-------- Data excerpts --------

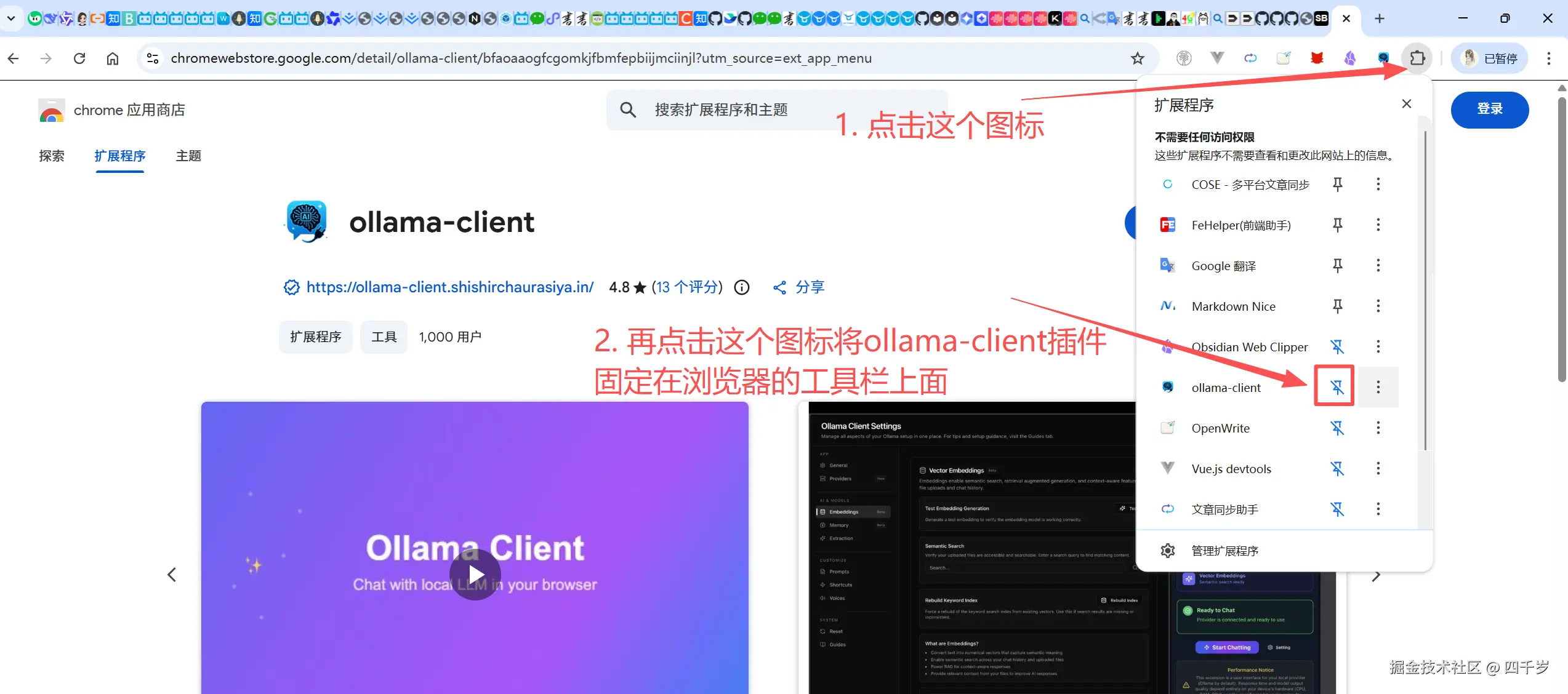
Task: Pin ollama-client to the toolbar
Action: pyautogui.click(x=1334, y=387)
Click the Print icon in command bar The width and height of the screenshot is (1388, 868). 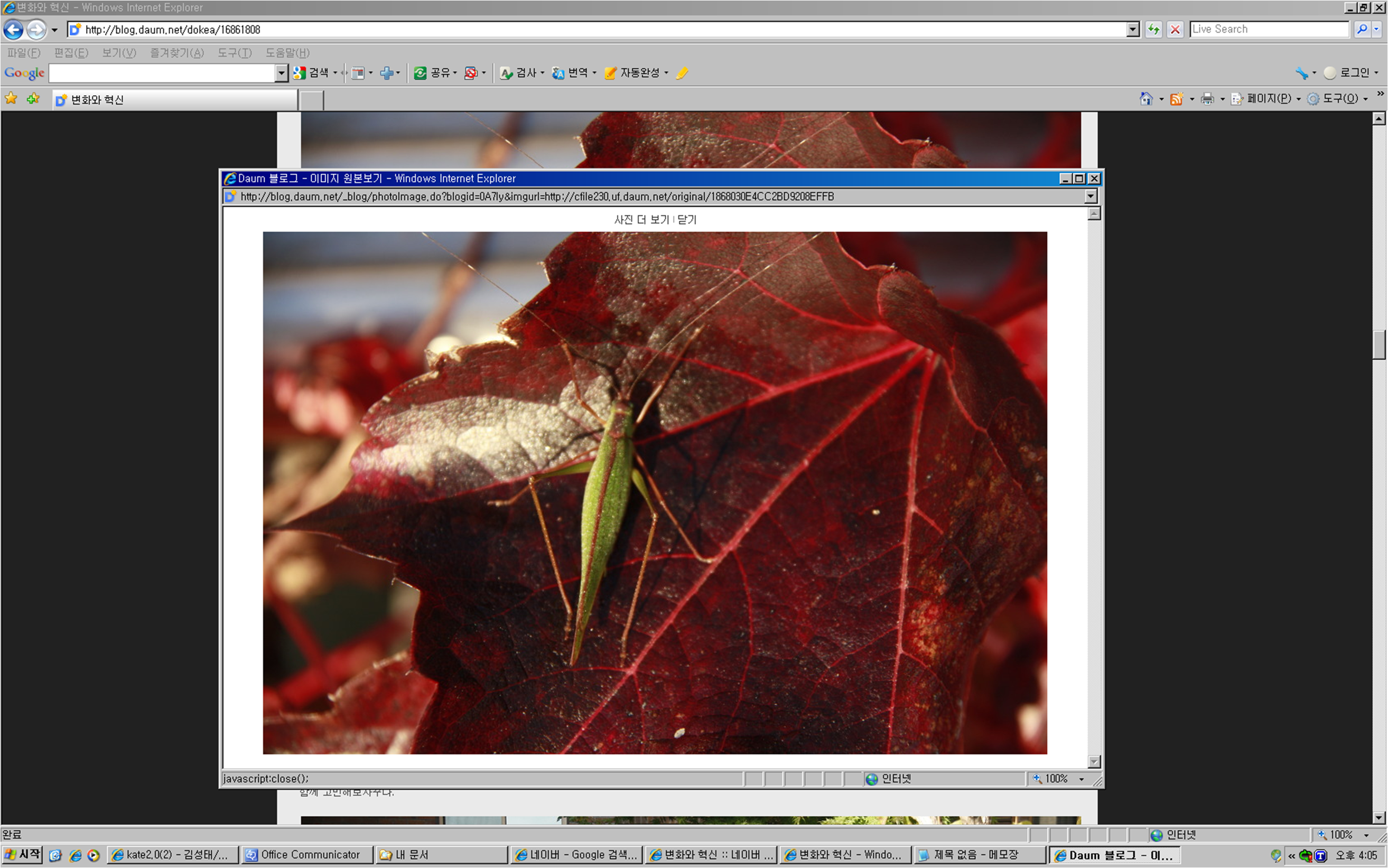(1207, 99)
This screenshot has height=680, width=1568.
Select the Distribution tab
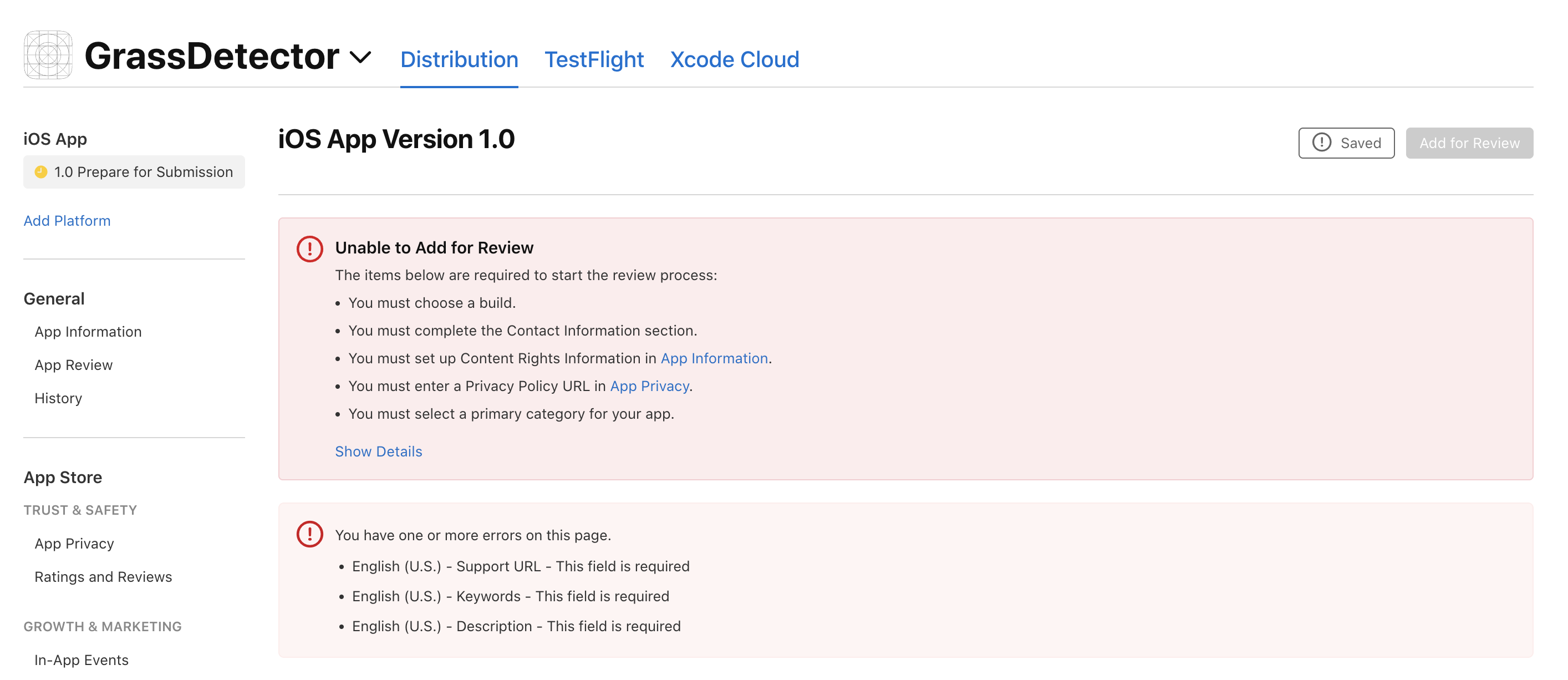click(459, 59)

--------

Where the line containing "This screenshot has height=680, width=1568." appears above, start there and set down each line exactly through the last line of the data; leave out every picture.

This screenshot has height=680, width=1568.
Select the Distribution tab
click(459, 59)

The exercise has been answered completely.